This is Part 1 in our series on IDA-supported education programs in Sri Lanka. Part 2 Four Education Successes in Sri Lanka is available here
Investing in education is really about investing in people.
Education is closely related to poverty reduction. Among household heads without any education in Sri Lanka, the incidence of poverty is almost 46 percent while it is only 18 percent for those with secondary education.
The International Development Association (IDA), the World Bank fund that helps the world’s poorest countries has been the largest foreign development partner in the education sector of Sri Lanka since the mid-1980s.
A series of ambitious programs have engaged with every level of the Sri Lankan education system, evolving from primary education to higher education sectors and expanding both horizontally as well as vertically to support hundreds of thousands of beneficiaries.
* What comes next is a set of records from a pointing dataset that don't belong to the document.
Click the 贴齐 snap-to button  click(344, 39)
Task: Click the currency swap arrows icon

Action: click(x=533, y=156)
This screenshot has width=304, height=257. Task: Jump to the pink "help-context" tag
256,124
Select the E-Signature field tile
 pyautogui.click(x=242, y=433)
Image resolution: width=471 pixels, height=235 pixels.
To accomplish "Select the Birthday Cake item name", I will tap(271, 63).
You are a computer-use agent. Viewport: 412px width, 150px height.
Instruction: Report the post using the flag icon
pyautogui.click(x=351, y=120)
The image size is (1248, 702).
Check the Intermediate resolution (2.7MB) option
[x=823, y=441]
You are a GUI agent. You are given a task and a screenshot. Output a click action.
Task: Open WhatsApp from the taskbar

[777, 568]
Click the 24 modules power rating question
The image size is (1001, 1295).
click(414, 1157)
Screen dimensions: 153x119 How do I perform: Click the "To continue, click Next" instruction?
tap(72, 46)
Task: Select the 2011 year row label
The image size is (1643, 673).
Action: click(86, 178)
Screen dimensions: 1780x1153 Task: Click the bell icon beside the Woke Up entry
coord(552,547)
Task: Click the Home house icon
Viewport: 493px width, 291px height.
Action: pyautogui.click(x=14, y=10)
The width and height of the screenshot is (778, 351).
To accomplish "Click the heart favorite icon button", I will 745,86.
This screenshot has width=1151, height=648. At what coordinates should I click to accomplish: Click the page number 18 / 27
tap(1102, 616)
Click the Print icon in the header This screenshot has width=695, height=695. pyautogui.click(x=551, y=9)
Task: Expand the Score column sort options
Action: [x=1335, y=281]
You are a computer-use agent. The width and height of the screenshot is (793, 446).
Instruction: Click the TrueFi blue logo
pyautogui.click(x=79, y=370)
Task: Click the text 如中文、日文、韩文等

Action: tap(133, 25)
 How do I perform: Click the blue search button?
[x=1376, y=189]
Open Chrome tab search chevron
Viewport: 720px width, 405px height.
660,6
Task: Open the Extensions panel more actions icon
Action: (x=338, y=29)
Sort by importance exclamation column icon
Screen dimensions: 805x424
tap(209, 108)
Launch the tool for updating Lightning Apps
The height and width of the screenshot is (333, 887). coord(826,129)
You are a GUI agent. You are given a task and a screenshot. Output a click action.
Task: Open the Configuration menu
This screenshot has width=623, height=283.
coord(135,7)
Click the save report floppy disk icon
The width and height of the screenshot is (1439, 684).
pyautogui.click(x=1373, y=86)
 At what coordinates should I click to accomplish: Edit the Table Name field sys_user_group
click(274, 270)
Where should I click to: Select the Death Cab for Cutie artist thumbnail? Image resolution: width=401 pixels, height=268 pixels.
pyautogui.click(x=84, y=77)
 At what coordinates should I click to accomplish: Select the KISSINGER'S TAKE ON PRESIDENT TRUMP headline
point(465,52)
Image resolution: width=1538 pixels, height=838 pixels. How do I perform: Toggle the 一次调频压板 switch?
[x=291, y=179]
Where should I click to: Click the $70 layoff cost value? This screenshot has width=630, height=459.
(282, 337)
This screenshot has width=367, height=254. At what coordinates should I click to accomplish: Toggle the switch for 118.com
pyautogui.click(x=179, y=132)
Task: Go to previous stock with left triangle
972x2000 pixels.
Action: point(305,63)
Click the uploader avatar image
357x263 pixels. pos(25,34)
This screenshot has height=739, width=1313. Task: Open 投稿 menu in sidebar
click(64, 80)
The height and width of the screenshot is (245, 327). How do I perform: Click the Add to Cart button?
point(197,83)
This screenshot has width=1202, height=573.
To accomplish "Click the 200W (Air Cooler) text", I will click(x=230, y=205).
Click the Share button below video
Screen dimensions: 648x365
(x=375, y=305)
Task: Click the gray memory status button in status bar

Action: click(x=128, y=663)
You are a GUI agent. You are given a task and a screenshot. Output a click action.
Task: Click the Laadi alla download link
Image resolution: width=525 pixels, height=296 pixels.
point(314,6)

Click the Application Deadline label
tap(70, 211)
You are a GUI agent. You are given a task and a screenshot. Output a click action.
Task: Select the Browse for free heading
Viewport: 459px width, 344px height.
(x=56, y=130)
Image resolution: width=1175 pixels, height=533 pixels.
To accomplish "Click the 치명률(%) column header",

Currently, 10,000 public schools, 15 public universities, and more recently 6000 Early Childhood Development (ECD) centers are covered.
However, while significant challenges remain, the education sector has many achievements to celebrate:
Improving access and equity in education
Early on, we recognized that not all schools were created equal - disadvantaged schools often lacked the most basic equipment. This challenge was embraced by the first project financed by IDA in the basic education sector in Sri Lanka.
The $49 million General Education Project (GEP) kicked off in 1990 and went on to exceed its project goals. When it came to supplying education equipment to schools, the project covered the priority needs (mathematics and science) and accounted for the largest vehicle, equipment, and educational materials inputs to Sri Lankan schools and administrative offices during the preceding decade.
Additional Financing targeted conflict-affected schools and improved essential facilities such as water and sanitation in more than 4,000 schools. Students in poorer rural schools, who prior to the project had only about 40 percent seating, were all seated by the end of the project.
Under GEP II, an investment of $70.3 million saw almost 9,700 schools (97% of government schools) receive inputs including ICT, electronics and laboratory equipment. The project helped create about 50,000 additional school places in the Grades 6-9 cycle.
These projects did so well in part because they were based on critical needs assessments of zonal plans and resource distribution to schools on a per capita basis, with schools in “difficult areas” and “very difficult areas” receiving about 40-70 percent more resources than other schools.